Después de esa llamada con voz de jirafa, me volví a zambullir en aquellas letras de tardes grises y tierras rojas, y otra vez sonó mi teléfono, esta vez, estaba decidido a decirle que su patanería no iba conmigo, pero su silencio me dio a entender que quería, pero en verdad no sabía cómo hablar. Esperé dos días para llamarla y preguntarle qué había pasado, me dijo que eran cosas de tragos y que sí quería salir conmigo, pero antes de que llegara su novio.

Nos vimos, me besó como nunca, vi sus ojos cambiar de color, sus manos se volvieron suaves y elegantes… esa culpa, la hacía sentirse impulsada, yo era el sabor del pecado, de la trasgresión, de vez en cuando, la moral la atacaba, pero yo la sedaba con obscenidades pequeñitas mordisqueadas en su oído derecho.

Tenía en su cuello largo,una cinta negra que le daba un toque vulgar bonito; quitarle sus vestiduras negras era mi imaginaria hazaña cotidiana, escucharla blasfemar me aturdía y yo me dejaba llevar a esa embarcación peligrosa de su presencia sombría, como la invitación de aquel ángel caído, como la antigua pelea entre el bien y el mal, que se confunde, porque ambos lados pretenden lo mismo.

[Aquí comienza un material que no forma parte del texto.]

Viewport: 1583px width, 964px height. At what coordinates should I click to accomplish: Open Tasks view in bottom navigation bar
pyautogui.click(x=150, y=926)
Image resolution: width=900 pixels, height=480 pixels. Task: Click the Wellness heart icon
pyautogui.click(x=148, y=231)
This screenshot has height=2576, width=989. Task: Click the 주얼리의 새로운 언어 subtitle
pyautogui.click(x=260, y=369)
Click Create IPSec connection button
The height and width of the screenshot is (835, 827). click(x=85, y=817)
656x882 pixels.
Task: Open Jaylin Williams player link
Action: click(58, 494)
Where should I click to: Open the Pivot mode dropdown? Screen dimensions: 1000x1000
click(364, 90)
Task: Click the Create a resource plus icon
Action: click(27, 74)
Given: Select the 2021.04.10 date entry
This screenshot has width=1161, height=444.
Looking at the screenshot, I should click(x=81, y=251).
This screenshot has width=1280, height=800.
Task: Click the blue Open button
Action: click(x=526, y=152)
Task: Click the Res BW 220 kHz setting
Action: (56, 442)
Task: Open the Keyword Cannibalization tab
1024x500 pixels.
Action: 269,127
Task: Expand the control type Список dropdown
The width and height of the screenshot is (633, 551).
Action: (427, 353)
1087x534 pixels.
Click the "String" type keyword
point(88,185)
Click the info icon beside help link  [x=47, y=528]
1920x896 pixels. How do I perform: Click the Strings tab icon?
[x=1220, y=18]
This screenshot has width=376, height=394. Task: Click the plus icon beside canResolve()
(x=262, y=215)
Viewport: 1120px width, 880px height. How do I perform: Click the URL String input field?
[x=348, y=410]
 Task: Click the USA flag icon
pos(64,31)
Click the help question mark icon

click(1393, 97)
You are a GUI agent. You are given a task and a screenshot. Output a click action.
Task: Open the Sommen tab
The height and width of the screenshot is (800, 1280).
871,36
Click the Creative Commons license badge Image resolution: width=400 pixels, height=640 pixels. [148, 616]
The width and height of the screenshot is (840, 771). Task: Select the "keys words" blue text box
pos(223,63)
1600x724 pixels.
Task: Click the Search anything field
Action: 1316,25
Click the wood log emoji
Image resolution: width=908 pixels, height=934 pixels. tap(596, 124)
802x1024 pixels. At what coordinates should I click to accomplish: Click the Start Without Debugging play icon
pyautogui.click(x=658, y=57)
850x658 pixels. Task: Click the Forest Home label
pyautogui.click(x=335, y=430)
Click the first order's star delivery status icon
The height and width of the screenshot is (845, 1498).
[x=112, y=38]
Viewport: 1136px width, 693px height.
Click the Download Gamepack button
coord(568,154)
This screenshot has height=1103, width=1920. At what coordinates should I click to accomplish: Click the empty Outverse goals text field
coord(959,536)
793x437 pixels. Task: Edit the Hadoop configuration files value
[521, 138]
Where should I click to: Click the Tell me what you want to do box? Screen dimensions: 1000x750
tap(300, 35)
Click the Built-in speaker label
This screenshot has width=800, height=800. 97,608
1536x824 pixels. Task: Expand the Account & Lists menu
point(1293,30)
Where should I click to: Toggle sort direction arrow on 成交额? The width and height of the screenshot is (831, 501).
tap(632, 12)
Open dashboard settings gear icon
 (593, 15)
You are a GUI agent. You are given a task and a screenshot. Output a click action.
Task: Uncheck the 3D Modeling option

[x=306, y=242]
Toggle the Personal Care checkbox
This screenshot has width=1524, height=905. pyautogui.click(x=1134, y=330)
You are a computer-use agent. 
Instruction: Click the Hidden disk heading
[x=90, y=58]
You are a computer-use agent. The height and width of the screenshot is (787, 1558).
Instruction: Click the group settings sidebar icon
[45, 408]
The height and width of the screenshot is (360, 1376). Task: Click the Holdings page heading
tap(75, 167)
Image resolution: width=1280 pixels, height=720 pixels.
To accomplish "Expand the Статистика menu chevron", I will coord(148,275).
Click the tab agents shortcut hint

Nos besábamos con ganas, como queriendo decirle a todos, que las ansias de piel no son un delito. Tomé una pausa, respiré un poco y entonces ella me hizo una pregunta jodida “¿me quieres tener o me quieres querer?, respondí instintivamente defendiéndome “Debes descubrirlo”. Su sonrisa se apagó, y esa cara de excitación se transformó en una pared de odio.

No entendí nada. A partir de ese momento y hasta cuando se acabó el licor, no hablamos. No le pregunté nada, si quería que la llevara a su casa, si acaso podría husmear sus pliegues, si su ropaje de luto descansaría junto al mío, si su novio llegaría el 15, si se iría con él a desquitarse de mí… Antes de irse, la observé con cuidado, la tomé de la mano y le di un beso de cortesía, le dije que no soportaba que reculara de tal forma. Me miró y dijo “¿qué es eso?” “Lo que hace todo el tiempo”, le dije en tono medio, entonces se enfureció y empezó a caminar. Yo la quise seguir, pero justo ahí, era tiempo de recular.

Nos encontraríamos un par de veces más. Le seríamos infieles a nuestras parejas... hasta aquel día en que se dio cuenta, de mi parecido con ella, hasta ese día, en que me asumió como un portal hacia ella misma... una puerta que sólo permitía pasar sus diminutas ansiedades... ya que las grandes estaban esperando afuera.